Dukungan tersebut disampaikan langsung oleh Wakil Menteri ATR/Wakil Kepala BPN, Ossy Dermawan, dalam rapat pembahasan pengembangan pertanian berbasis kecerdasan buatan (AI) di kawasan Danau Toba, Rabu (01/04/2026).
“Kementerian ATR/BPN mendukung penuh ikhtiar dalam mewujudkan kemandirian pangan. Kepastian tata ruang dan kepastian atas tanah menjadi aspek utama yang akan kami berikan,” ujar Ossy.
Kawasan TSTH2 sendiri merupakan pusat riset terintegrasi yang difokuskan pada pengembangan bibit unggul sektor pertanian, termasuk tanaman hortikultura dan herbal. Kawasan ini juga dirancang untuk mendukung budidaya tanaman dari skala lokal hingga internasional, sekaligus mendorong inovasi berbasis ilmu pengetahuan dan teknologi.
Ossy menekankan pentingnya pendekatan berbasis data dalam setiap kebijakan pembangunan nasional. Ia mengapresiasi berbagai pihak yang telah berkontribusi dalam pengembangan kawasan tersebut.
“Dalam menetapkan kebijakan, kita harus berlandaskan data, bukan asumsi. Apa yang dilakukan di Institut Teknologi Del dan TSTH2 ini patut diapresiasi,” ungkapnya.
Senada dengan itu, Ketua Dewan Ekonomi Nasional, Luhut Binsar Panjaitan, menegaskan bahwa pembangunan harus didasarkan pada riset yang kuat.
“Setiap langkah pembangunan harus melalui studi dan riset. Dengan data yang akurat, kebijakan yang diambil akan lebih tepat sasaran,” tegas Luhut.
Ia menilai seluruh elemen pendukung pengembangan TSTH2 telah tersedia, sehingga langkah selanjutnya adalah memastikan implementasi berjalan secara terintegrasi dan kolaboratif antar pemangku kepentingan.

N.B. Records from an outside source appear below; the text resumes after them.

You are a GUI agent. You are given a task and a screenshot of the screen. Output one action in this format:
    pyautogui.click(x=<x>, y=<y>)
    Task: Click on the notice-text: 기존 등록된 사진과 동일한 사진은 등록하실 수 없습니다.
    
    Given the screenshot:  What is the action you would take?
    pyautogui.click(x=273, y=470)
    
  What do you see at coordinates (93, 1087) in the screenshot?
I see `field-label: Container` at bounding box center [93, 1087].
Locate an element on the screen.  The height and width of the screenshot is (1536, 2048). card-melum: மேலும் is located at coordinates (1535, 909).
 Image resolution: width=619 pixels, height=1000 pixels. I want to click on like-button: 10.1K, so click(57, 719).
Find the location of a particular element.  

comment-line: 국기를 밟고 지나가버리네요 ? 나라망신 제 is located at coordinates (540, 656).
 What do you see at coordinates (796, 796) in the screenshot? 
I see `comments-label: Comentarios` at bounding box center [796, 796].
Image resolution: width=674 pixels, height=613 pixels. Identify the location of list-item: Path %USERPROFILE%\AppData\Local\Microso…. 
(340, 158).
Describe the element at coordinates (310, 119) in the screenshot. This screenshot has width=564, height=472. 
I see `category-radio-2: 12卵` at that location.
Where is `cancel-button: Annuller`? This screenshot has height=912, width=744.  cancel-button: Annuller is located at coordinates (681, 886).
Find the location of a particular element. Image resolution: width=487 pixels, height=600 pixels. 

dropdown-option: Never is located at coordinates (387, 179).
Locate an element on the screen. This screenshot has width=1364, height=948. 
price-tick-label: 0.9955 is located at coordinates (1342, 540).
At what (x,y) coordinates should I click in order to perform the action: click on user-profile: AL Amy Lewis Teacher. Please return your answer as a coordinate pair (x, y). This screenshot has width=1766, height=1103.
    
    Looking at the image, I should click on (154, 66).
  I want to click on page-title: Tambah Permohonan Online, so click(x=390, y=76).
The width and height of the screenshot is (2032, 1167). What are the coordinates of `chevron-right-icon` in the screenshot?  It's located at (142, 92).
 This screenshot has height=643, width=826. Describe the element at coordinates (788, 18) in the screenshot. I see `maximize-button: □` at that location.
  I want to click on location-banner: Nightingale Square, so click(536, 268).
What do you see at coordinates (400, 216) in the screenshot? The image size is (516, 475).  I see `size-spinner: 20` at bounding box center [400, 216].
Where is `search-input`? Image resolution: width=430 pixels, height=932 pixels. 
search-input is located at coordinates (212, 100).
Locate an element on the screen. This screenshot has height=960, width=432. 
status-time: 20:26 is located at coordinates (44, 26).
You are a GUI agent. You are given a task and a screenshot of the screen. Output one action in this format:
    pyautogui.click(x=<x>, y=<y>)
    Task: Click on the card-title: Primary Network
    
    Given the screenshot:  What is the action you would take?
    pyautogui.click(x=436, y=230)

Usai rapat, Ossy bersama Wakil Menteri Kehutanan, Rohmat Marzuki, serta perwakilan kementerian/lembaga meninjau langsung fasilitas greenhouse pembibitan di kawasan tersebut. Di lokasi itu, dikembangkan berbagai tanaman hortikultura dan herbal seperti kentang, bawang, cabai, serta tanaman obat.
Turut mendampingi Wamen ATR/BPN dalam kegiatan ini antara lain Direktur Jenderal Penataan Agraria Embun Sari serta Kepala Kantor Wilayah BPN Provinsi Sumatera Utara Sri Pranoto beserta jajaran.
Melalui dukungan ini, pemerintah berharap pengembangan TSTH2 dapat menjadi motor penggerak inovasi pertanian berbasis teknologi sekaligus memperkuat ketahanan pangan nasional melalui kepastian hukum atas tanah dan tata ruang yang terencana.